Mansour also addressed the on-field vision, suggesting a San Diego-infused roster awaits.
“We want to get local people from around the area and local players,” said Mansour. “We're going to start scouting for that.
“… We'll do it right. We want to put the base foundation correct. As a businessman, that's what we've always done. As someone who loves soccer, football – whatever you call it – it's in our blood.”
Embedding MLS’s newest team into San Diego’s preexisting youth infrastructure will prove challenging, partially explaining why Penn’s on-stage remarks included a call-out to “partner” with clubs in the region. The idea is to work together to fuel professional dreams, all to prioritize what’s best for the player.
Proven success can do a lot of the talking as well. There were seven Right to Dream academy graduates at the 2022 FIFA World Cup in Qatar, playing on the world’s biggest stage.

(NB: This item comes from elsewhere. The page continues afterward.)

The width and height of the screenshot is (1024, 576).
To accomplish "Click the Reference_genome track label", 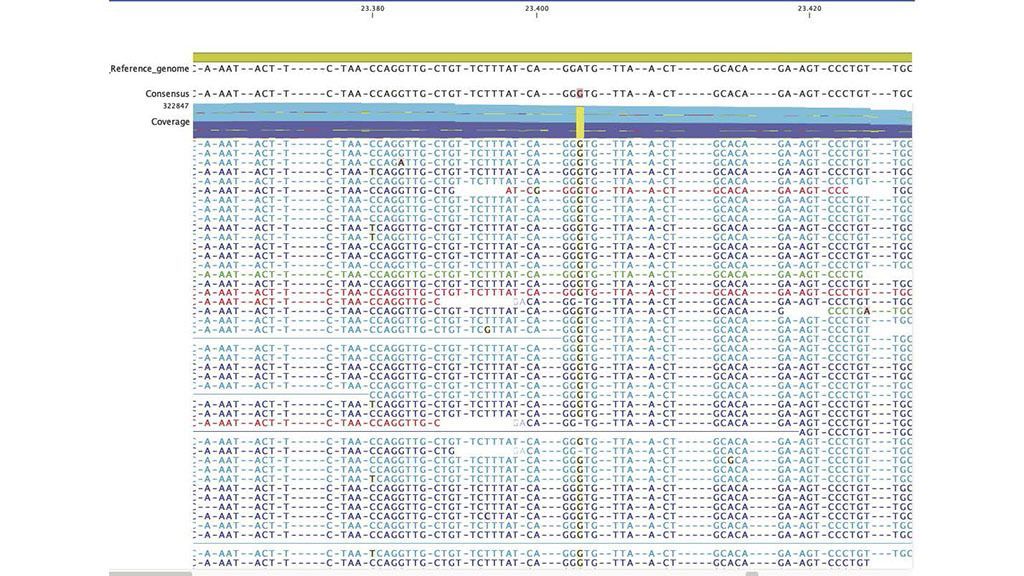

Understanding and adapting to the San Diego market will carry plenty of water, too.
“It starts with great talent identification and then a great development model,” said Vernon. “The vision is to put all that into place and also to have it shaped locally.
“We're not coming in with a foreign, cookie-cutter model we think can work anywhere. We've got some core elements of our development philosophy that won't change, but we're going to let this community and our partners here also shape the development environment. We believe that’s the best way to do things.”